Turn the data below into a numbered list, taking only the lines from the one that contains "You are a computer-use agent. 304x272 pixels." through the one that contains "Instruction: Collapse the", both included, and leaving out blank lines.

- **Input material**
□ □ □ □ □
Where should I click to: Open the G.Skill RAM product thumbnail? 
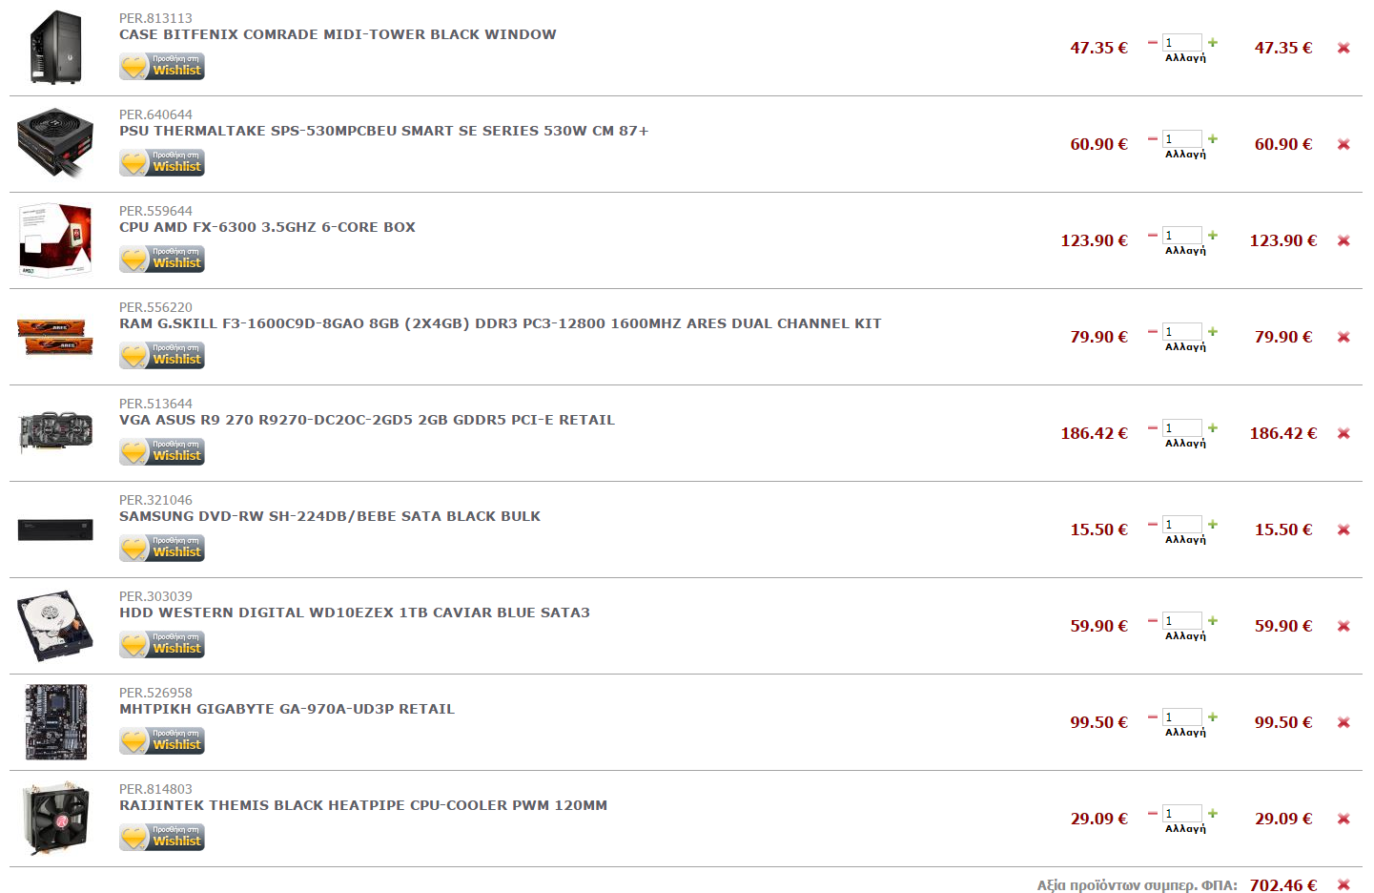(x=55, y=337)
□ □ □ □ □
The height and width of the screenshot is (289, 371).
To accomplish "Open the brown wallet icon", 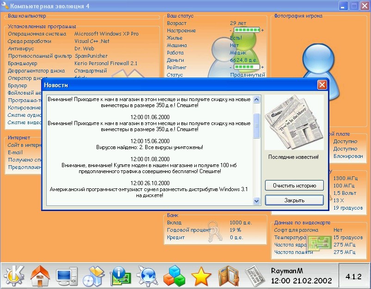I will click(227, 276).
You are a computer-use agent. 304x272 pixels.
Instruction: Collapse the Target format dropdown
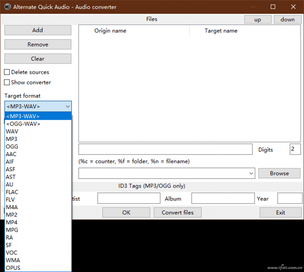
□ □ □ □ □
- **Right answer**
1. You are a computer-use agent. 304x272 pixels.
2. Instruction: Collapse the Target format dropdown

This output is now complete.